◆ **Prompt**:
Render the rows below as a JSON list of strings, one string per line and with blank lines omitted, beginning at the line containing "Viewport: 1217px width, 980px" and ending after the line containing "(x=1495, y=802)".

Items from a dataset
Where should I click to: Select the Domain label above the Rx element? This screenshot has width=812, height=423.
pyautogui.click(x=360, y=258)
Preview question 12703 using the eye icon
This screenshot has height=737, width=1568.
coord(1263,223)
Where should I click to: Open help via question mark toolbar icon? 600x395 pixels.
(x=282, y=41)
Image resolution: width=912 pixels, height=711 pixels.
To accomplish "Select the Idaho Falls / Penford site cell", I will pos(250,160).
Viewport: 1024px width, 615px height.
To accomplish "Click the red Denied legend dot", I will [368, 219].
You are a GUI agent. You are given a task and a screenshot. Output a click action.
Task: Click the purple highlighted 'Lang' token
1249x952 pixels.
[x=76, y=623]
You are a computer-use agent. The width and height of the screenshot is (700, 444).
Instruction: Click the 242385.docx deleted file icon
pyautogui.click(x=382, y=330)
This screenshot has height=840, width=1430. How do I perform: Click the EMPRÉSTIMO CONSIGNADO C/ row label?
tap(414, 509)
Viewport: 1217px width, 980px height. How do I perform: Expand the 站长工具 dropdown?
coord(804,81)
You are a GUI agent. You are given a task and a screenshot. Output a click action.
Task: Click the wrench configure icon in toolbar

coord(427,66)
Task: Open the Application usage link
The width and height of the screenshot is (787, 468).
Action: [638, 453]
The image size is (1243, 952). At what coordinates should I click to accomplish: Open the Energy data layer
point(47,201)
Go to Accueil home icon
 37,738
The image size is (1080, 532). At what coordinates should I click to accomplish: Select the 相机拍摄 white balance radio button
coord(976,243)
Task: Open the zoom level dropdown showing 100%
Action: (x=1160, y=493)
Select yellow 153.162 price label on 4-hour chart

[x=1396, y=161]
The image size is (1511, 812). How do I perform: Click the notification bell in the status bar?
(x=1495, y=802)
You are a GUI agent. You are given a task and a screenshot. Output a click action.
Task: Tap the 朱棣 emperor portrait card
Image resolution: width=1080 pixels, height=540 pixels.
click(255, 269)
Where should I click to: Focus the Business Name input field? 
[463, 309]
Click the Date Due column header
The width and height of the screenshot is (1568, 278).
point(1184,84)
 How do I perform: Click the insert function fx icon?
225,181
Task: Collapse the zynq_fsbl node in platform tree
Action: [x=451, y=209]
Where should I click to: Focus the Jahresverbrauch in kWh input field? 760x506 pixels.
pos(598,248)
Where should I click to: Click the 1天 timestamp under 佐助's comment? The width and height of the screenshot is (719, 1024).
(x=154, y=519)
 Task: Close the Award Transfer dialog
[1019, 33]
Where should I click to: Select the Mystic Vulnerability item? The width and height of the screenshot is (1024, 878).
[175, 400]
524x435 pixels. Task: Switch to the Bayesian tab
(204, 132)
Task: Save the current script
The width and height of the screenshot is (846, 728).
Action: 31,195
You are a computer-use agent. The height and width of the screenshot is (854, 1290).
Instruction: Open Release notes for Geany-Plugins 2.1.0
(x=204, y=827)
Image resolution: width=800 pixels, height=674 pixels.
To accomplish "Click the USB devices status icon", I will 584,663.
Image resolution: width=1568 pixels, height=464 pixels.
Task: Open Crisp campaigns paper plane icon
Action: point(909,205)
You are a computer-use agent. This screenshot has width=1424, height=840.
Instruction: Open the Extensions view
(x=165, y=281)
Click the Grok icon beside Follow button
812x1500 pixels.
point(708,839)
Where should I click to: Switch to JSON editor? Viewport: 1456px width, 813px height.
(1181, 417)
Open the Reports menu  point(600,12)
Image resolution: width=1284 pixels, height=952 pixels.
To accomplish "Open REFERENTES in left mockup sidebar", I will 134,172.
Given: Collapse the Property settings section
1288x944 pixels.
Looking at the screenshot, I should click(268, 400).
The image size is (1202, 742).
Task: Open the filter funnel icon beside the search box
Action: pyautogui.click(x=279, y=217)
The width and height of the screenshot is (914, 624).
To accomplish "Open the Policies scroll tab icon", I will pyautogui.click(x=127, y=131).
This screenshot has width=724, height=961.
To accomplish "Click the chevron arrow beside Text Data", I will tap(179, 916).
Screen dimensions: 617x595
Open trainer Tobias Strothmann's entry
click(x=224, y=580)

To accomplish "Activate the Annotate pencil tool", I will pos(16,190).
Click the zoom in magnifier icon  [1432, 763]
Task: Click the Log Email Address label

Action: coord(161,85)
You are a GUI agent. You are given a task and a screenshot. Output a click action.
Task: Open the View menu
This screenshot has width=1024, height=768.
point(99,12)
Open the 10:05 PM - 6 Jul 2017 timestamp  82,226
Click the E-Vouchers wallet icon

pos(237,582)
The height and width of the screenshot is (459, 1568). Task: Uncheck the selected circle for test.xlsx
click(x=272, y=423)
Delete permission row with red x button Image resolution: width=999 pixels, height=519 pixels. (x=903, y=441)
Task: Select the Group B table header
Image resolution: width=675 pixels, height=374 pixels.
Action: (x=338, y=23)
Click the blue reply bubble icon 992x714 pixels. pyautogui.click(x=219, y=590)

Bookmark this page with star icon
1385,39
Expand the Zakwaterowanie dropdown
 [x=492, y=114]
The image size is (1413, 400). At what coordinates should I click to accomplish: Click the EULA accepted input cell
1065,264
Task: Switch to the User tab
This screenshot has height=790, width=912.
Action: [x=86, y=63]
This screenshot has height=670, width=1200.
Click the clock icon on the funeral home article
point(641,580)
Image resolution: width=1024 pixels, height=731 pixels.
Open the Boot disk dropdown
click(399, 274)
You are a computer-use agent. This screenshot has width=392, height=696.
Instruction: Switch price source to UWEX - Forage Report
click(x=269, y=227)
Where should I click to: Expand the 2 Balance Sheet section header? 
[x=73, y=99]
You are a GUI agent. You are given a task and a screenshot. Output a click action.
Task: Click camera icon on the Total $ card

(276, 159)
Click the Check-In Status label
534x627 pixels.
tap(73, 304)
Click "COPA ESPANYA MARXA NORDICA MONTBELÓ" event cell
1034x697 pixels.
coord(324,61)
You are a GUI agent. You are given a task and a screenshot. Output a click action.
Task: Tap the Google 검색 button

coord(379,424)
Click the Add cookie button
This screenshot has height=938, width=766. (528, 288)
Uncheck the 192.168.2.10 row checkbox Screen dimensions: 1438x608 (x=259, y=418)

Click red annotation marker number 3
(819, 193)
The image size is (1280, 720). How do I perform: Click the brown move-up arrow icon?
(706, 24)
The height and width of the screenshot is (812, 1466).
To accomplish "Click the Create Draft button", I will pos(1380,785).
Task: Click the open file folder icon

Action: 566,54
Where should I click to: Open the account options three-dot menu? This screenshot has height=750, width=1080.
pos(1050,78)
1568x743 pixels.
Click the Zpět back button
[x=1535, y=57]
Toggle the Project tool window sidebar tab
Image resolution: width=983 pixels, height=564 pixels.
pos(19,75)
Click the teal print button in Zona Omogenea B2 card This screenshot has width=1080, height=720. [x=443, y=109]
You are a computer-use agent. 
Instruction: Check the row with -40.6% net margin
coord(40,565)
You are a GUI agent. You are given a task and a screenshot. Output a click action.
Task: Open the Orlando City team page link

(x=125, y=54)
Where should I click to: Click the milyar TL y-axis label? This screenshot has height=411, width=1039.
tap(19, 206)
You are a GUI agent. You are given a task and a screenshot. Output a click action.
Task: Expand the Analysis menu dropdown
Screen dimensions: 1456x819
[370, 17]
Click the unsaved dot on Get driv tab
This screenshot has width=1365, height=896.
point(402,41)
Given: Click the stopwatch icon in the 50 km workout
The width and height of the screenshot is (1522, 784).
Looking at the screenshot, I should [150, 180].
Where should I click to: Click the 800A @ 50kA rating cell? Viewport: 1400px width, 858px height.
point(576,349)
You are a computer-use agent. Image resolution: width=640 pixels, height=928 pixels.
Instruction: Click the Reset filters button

◆ **Reply to the exercise**:
[
  "Viewport: 1217px width, 980px height. How do I perform: Expand the 站长工具 dropdown?",
  "coord(804,81)",
  "You are a GUI agent. You are given a task and a screenshot. Output a click action.",
  "Task: Click the wrench configure icon in toolbar",
  "coord(427,66)",
  "Task: Open the Application usage link",
  "The width and height of the screenshot is (787, 468).",
  "Action: [638, 453]",
  "The image size is (1243, 952). At what coordinates should I click to accomplish: Open the Energy data layer",
  "point(47,201)",
  "Go to Accueil home icon",
  " 37,738",
  "The image size is (1080, 532). At what coordinates should I click to accomplish: Select the 相机拍摄 white balance radio button",
  "coord(976,243)",
  "Task: Open the zoom level dropdown showing 100%",
  "Action: (x=1160, y=493)",
  "Select yellow 153.162 price label on 4-hour chart",
  "[x=1396, y=161]",
  "The image size is (1511, 812). How do I perform: Click the notification bell in the status bar?",
  "(x=1495, y=802)"
]